**WHAT TO DO**
Report only how many lines of the records contain the word "agent".

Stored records
---
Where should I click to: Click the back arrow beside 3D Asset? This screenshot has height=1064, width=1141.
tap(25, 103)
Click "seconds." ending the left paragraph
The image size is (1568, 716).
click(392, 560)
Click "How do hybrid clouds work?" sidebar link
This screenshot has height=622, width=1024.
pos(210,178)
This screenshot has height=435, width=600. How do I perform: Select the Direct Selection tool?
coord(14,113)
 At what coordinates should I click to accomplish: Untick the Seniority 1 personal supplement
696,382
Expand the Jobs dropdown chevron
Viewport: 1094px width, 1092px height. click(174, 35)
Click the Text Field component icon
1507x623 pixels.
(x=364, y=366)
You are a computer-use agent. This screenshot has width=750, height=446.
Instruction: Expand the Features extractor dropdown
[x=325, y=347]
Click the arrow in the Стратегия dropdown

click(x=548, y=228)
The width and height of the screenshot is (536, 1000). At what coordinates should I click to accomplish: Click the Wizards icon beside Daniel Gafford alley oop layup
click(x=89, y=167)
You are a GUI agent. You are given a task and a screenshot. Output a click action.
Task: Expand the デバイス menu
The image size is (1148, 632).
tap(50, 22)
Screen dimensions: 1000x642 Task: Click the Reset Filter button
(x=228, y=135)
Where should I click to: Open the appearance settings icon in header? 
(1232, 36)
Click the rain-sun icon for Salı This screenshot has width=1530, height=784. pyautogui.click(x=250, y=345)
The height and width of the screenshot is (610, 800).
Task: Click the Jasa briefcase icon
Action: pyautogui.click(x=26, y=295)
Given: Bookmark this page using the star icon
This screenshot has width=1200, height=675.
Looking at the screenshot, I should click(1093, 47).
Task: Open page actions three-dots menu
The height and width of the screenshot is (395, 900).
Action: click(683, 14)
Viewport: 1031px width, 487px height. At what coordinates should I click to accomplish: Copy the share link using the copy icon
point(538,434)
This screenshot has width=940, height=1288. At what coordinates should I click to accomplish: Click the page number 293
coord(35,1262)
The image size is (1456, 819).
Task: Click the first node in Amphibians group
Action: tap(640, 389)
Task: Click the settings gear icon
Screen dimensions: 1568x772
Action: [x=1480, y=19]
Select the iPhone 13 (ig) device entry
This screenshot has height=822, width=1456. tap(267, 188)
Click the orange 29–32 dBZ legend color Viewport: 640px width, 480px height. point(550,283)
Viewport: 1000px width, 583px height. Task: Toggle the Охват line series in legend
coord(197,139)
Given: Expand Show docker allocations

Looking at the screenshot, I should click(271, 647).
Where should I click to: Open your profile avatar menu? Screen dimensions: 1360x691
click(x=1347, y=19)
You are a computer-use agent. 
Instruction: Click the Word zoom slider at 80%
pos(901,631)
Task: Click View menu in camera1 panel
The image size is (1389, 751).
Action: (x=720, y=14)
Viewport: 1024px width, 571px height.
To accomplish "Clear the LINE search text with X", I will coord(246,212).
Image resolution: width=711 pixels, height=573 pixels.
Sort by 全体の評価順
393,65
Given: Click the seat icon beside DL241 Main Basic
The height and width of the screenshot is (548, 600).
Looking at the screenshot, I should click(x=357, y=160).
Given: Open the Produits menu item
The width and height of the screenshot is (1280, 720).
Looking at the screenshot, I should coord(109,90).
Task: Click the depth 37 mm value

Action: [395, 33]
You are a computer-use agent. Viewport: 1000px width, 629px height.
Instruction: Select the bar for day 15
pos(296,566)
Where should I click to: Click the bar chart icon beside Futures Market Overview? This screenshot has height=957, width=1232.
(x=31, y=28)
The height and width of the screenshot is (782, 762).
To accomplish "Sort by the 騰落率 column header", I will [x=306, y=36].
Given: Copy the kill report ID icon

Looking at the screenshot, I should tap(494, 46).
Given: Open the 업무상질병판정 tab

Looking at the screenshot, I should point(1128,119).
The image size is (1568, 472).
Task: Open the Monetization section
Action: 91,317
---
**RESULT FOR THIS EXERCISE**
4